Las notas suplicantes más los sentimientos arremolinándose en la voz me rasgaron el alma tanto como los arduos intentos por tomar aire.
Sabía que no me mataría, aun así, si no hacía lo correcto, Austin estaba más que dispuesto y gustoso de cumplir su palabra de someterme hasta dejarme inconsciente. Él sabía cómo hacerlo, los entrenamientos con un ex agente y una boxeadora de jaula eran más que suficientes para inducirme al sueño. No obstante, no estaba dispuesta a dejarme vencer, a permitirle que me viera como a una hormiga: insignificante ante su grandeza.

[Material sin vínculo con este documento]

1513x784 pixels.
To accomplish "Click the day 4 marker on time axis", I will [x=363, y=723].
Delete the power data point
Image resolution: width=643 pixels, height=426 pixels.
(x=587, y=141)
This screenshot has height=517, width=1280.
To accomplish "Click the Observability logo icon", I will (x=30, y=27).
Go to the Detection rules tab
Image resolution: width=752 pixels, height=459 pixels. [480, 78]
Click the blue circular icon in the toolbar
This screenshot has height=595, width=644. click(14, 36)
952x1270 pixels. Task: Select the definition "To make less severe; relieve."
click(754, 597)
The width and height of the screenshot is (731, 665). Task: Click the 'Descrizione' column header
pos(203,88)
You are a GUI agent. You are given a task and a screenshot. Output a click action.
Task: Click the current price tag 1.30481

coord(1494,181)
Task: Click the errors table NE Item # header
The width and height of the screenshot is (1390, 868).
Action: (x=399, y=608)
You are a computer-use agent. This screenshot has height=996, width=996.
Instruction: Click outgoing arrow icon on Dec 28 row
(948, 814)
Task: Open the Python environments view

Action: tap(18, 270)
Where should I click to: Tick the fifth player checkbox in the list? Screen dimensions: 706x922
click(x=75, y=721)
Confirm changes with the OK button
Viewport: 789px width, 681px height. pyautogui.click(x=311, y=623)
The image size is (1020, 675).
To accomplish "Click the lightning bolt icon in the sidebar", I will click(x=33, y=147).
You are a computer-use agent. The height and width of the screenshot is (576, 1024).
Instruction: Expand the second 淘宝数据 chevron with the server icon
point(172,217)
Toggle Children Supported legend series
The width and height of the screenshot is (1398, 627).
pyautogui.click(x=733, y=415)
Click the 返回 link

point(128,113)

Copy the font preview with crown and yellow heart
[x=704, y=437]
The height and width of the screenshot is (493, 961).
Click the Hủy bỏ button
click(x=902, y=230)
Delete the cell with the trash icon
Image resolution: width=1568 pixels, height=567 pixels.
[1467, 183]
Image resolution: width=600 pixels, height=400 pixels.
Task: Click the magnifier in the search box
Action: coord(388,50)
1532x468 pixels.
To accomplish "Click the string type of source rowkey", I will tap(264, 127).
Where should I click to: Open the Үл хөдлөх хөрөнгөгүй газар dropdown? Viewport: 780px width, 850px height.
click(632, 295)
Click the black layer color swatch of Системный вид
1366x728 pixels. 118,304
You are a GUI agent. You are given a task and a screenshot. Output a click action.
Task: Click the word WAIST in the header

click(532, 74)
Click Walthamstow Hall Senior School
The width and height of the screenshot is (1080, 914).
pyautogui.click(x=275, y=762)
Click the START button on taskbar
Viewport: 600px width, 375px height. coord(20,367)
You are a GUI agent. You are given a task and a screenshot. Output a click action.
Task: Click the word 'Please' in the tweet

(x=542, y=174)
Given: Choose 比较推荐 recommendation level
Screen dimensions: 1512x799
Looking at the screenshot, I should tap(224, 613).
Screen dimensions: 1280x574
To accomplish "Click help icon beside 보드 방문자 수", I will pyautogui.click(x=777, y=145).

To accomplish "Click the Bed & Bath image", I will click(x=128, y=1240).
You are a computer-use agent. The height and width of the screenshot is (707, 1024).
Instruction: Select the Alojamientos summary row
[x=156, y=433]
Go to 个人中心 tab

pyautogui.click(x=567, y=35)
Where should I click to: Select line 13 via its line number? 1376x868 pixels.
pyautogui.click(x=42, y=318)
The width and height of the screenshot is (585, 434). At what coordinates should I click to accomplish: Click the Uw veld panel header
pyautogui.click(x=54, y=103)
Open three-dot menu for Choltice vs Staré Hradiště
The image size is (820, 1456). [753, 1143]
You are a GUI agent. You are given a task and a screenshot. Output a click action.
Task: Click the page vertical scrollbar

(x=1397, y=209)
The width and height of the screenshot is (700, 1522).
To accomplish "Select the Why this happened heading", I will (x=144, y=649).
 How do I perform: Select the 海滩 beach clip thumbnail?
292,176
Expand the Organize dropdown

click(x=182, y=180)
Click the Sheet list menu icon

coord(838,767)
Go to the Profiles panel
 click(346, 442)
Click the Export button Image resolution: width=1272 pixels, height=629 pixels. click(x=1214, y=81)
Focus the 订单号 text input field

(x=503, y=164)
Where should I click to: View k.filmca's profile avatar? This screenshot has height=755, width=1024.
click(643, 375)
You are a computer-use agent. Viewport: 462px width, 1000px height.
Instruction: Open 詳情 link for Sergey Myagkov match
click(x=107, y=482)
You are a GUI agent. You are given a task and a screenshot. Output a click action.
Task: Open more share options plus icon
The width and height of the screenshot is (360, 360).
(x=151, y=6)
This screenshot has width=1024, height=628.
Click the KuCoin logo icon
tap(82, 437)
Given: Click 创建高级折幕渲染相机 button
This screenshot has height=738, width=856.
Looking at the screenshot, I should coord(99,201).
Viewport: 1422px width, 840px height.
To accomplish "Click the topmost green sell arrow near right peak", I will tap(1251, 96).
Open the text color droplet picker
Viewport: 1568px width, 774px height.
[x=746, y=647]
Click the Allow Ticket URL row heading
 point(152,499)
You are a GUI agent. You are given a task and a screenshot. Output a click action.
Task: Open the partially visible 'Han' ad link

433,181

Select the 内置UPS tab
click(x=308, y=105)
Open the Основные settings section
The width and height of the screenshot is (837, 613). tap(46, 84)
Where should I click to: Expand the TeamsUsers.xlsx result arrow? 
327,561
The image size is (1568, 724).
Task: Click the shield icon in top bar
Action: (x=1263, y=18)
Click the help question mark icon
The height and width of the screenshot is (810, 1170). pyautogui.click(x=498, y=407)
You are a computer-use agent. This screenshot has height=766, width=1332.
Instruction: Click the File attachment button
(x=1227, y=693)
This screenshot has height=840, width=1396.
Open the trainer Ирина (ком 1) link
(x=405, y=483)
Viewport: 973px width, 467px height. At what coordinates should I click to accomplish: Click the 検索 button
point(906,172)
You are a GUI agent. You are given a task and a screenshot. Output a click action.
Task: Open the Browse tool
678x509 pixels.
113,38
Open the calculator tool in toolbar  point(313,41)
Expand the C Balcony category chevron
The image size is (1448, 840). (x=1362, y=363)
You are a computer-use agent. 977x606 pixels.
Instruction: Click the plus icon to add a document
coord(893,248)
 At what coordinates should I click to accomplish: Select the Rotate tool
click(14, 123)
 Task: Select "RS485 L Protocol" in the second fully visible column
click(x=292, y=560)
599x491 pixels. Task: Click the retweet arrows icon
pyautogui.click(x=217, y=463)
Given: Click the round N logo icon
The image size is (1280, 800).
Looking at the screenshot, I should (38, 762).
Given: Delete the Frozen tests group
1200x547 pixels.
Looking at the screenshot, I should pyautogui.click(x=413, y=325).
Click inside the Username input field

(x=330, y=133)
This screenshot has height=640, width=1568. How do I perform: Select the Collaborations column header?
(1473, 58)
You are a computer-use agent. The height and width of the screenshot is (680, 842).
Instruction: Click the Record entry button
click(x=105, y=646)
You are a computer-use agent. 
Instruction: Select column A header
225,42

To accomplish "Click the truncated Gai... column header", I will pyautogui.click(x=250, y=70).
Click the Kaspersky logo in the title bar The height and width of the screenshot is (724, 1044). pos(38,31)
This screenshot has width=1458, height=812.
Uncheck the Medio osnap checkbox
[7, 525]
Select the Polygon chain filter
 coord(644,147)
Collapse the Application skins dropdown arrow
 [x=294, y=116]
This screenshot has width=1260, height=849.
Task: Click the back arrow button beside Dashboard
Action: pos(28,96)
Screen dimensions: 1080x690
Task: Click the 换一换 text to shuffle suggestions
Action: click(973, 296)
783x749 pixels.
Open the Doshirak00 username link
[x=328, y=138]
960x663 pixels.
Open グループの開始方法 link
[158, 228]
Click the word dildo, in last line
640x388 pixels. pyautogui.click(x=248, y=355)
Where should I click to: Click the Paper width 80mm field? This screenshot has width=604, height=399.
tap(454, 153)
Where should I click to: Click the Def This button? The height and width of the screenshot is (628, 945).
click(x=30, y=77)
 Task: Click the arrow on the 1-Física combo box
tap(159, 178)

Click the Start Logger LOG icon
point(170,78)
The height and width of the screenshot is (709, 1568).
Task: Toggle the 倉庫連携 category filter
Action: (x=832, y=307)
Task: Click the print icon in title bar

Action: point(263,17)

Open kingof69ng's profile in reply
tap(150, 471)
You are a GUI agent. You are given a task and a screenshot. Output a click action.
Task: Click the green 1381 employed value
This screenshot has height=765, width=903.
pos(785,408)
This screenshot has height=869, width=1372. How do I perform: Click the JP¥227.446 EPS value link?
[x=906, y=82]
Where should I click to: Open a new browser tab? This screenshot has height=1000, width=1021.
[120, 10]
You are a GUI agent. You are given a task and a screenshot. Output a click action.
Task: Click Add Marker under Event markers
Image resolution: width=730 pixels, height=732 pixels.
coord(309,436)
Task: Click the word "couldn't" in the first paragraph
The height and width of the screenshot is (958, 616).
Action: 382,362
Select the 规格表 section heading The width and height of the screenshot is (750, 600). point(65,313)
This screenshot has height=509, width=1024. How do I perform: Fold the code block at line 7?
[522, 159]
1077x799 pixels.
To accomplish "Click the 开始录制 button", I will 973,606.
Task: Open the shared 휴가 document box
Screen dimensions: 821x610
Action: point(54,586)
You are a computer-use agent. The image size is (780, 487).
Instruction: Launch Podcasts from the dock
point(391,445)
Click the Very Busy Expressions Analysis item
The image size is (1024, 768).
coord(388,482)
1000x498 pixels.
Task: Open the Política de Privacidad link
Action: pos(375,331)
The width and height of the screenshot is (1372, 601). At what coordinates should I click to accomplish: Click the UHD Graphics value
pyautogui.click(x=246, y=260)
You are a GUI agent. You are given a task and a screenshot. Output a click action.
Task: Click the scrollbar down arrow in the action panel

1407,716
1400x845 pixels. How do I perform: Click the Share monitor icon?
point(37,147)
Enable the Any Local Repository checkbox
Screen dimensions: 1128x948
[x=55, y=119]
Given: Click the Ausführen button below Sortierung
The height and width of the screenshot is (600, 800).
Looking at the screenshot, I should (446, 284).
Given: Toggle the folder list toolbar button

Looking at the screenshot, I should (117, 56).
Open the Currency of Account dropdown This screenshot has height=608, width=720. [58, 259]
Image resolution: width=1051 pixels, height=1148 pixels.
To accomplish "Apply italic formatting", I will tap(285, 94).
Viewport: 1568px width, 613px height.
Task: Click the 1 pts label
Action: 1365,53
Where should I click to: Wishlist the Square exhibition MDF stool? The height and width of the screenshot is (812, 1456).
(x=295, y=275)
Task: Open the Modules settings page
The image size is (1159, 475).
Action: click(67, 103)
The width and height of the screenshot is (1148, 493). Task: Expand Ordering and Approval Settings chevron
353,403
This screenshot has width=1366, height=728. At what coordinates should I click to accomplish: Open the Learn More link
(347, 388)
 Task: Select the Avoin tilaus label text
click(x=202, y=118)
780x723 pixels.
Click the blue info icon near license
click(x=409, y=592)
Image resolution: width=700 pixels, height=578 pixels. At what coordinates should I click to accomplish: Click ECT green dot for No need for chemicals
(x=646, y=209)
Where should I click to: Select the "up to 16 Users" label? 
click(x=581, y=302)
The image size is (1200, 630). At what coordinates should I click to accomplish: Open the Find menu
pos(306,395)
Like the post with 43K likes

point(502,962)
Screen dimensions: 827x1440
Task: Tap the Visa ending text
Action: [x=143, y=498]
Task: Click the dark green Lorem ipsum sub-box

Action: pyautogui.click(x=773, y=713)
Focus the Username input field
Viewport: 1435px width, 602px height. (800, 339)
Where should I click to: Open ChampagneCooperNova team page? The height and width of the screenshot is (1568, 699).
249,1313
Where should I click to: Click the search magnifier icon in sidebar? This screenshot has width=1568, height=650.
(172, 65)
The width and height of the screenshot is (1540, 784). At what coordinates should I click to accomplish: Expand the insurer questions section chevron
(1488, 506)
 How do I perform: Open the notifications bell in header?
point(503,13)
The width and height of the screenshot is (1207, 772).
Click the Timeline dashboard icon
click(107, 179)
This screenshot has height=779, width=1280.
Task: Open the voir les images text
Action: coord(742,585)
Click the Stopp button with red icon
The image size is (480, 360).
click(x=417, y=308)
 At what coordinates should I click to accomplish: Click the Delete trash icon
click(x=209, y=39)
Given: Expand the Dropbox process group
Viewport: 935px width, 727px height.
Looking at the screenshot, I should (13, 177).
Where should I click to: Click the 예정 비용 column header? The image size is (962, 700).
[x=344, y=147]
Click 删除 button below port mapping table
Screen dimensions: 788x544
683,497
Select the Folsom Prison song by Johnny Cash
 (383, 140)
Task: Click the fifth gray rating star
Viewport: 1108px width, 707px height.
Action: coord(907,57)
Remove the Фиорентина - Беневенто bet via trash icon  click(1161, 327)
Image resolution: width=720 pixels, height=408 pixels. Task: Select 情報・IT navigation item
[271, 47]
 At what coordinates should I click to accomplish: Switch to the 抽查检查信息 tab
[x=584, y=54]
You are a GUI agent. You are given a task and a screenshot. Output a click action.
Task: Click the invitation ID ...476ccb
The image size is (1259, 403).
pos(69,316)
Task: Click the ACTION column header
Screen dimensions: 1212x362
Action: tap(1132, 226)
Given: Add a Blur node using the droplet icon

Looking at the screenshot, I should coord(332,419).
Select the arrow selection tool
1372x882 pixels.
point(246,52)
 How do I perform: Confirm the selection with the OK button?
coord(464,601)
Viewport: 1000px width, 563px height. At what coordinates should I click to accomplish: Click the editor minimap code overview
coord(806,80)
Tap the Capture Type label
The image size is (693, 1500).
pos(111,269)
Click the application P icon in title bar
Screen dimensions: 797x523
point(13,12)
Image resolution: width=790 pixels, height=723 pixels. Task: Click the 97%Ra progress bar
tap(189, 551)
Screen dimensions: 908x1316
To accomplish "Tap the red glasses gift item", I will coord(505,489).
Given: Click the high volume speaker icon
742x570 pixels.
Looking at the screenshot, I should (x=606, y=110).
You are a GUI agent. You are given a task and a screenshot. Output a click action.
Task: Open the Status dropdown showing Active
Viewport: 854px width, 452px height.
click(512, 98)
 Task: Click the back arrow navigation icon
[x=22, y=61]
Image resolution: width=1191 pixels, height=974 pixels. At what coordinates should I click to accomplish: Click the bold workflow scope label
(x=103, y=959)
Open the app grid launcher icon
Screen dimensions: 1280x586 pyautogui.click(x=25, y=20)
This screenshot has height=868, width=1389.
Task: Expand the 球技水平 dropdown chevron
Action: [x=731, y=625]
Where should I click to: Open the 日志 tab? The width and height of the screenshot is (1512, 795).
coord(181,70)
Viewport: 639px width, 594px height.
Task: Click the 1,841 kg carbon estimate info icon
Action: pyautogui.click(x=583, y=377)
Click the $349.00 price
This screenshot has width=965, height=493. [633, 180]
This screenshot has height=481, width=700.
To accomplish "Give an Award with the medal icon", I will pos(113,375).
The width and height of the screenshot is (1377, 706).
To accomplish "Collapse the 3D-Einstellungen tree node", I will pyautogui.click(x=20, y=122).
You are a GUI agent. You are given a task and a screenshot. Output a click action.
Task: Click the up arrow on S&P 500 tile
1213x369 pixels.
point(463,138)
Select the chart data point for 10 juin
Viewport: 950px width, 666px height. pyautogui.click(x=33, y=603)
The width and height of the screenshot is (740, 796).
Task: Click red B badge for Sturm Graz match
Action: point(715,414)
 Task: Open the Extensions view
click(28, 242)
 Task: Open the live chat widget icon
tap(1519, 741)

Apreté los ojos, imaginando que sobre mí no había un chico con la suficiente fuerza para desarmarme, sino una pluma: liviana y maleable. Me removí, del mismo modo que lo haría una lombriz hundiéndose en la tierra, e intenté quitarlo sobre mí, liberarme de sus manos y patearlo justo en la sonrisa divertida. Lo intenté una y otra y otra vez, y lo único que conseguí fue una brutal risa burlona.
«Debes saber que todo no siempre se puede y está bien. Está bien intentarlo y fallar».
La dulce voz de mi madre sonó dentro de mi cabeza. Apreté más los párpados, aceptando las semanas que tendría de entrenamiento con Harold, porque para hacerlo con Austin no era suficiente. No tan fuerte. Ni tan valiente.
—Deja… —la presión contra mi piel no cesaba, hablar quemaba—. Deja… Me…, me rindo.
El peso sobre mi cuerpo desapareció de inmediato, una risa victoriosa llenó el garaje y un suspiro aliviado se oyó cerca de mí. La decepción me golpeó así como antes lo habían hecho los puños de Austin: con rudeza, sin compasión ni temor.
Me alejé de las colchonetas, huyendo de su maldad y el miedo de verme destrozada por su letal fuerza.
Prefería a Harold, al menos él me preguntaba cómo me sentía después de cada entrenamiento. Al menos él, tenía la cortesía de decirme que lo hacía bien, de revolverme el cabello por un significado de felicitación. Pero él no estaba, en cambio, tenía a un chico que me observaba extraño, como si quisiese acabarme.
—¡Levántate, no seas papel! —masculló él, viéndome con desprecio.
Negué, sosteniéndole la mirada con violencia, con mucho asco.
Blas estaba detrás de mí, mas no se interpondría. La única regla que impuso Austin antes de aceptar entrenarme había sido aquella: sin intervenciones de hermandad.
Sus pasos fueron acercándose, sus ojos aún crispaban cierto rechazo. Me alejé mientras él se aproximaba más y más, alcanzándome en un instante. No tuve a donde más huir, sin embargo, no hubo ningún ataque. El chico de cabello negro me tendió una mano, la sonrisa mofa seguía allí, en su despreciable rostro creado por ángeles.